### EXPLORE THE MATERIAL
**1)** Repeat the passage of the Mejlborg text that begins at the words "In 1899 a fire" and stops after "of the building.", switching "artillery regiment" to "infantry regiment".
**2)** According to the Mejlborg text, which architect's drawings were used to build Mejlborg?
**3)** Extend the Mejlborg text by continuing it from its final sentence.

### SOURCE TEXT

------------------------

Mejlborg was built in 1896-98 by drawings of architect Sophus Frederik Kühnel. It was built on the site of the former Mejlgade city gate where the city walls had marked the limit of the city prior to 1871. Mejlborg was the first building of its size in the city and it towered above the nearby merchants houses in the nearby Latin Quarter. Mejlborg was designed with expansive apartments on the east side facing Kystvejen with a commanding view of the Bay of Aarhus. The ground floor had a fashionable restaurant initially operated by the restaurateur Christian Madsen.

In 1899 a fire broke out in a sawmill in Mejlgade and the fire razed 14 buildings in the north end of the street, including Mejlborg, left with only its outer shell standing. Aarhus was at the time home to an artillery regiment housed in Langelandsgade Barracks and the soldiers subsequently used the ruins for target practice in a questionable bid to safely pull down the remains of the building.

------------------------

### COLLECTED DATA
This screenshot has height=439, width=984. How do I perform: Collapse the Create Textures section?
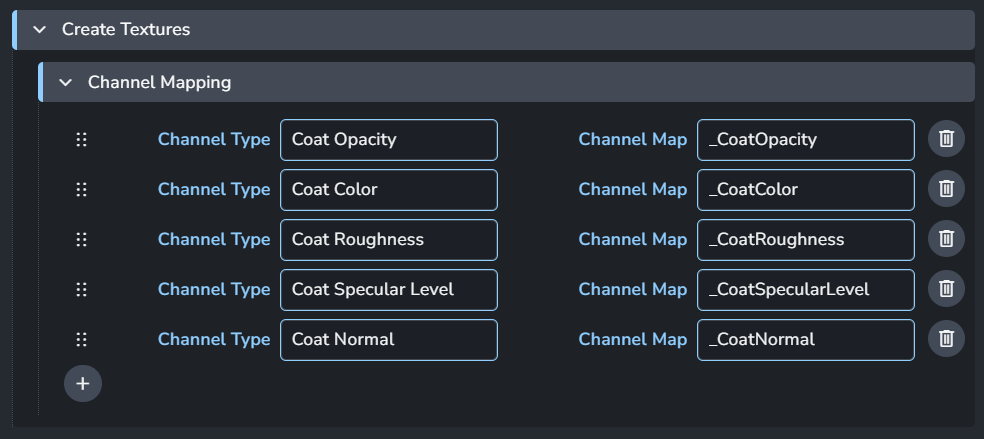(x=40, y=29)
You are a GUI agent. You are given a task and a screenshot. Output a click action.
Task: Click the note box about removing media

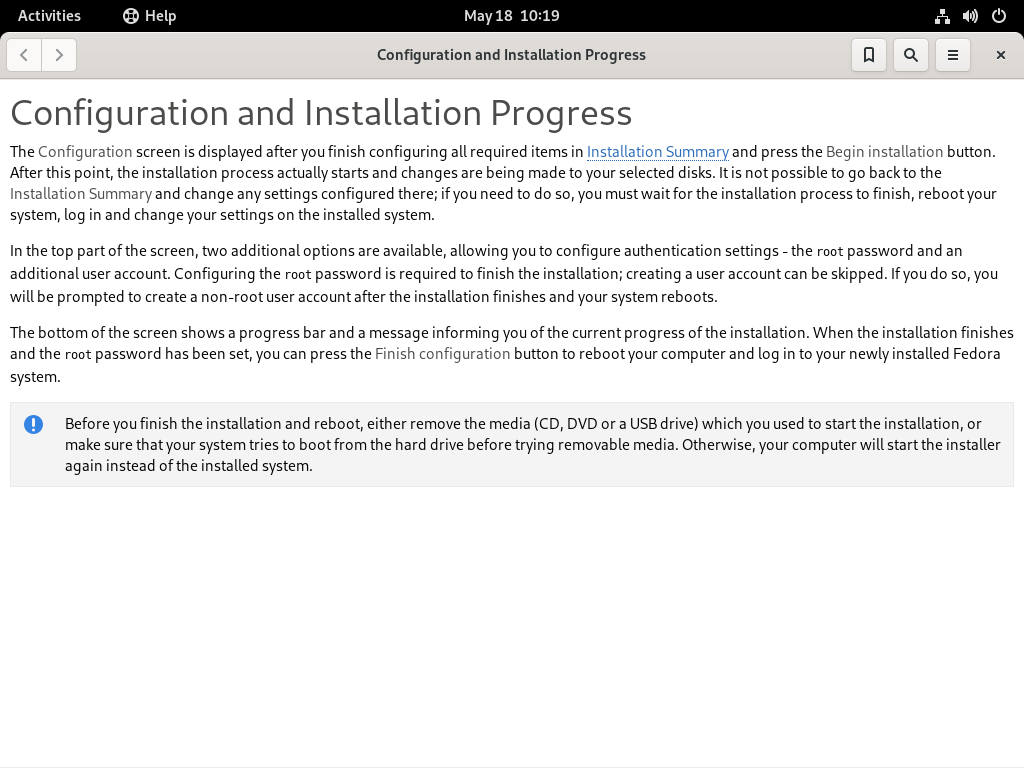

------------------------

### SOLVED PROBLEMS
**1)**
In 1899 a fire broke out in a sawmill in Mejlgade and the fire razed 14 buildings in the north end of the street, including Mejlborg, left with only its outer shell standing. Aarhus was at the time home to an infantry regiment housed in Langelandsgade Barracks and the soldiers subsequently used the ruins for target practice in a questionable bid to safely pull down the remains of the building.

**2)** Mejlborg was built by drawings of architect Sophus Frederik Kühnel.

**3)**
Mejlborg was rebuilt the same year of the fire and was completed in an almost identical form. The restaurant was re-established with a new owner and functioned until 1960 when it closed. Mejlborg functioned as a hotel for a brief period in the early 20th century but never with much success. Today Mejlborg only has residential units apart from the former restaurant on the ground floor which is used for offices.

== Architecture ==
The building is characterized by a historicist Gothic Renaissance style with richly decorated facades. The facade facing the coast is divided in 3 sections each with a row of 3 windows. The outermost sections protrude slightly and have large Gothic crow-stepped gables, bay windows, avant-corps and balconies. The middle section share many features but lack the gables and instead have dormer windows in the ridged roof. The main entrance is an octagonal tower topped with an onion dome with a small bell tower and spire on top of it.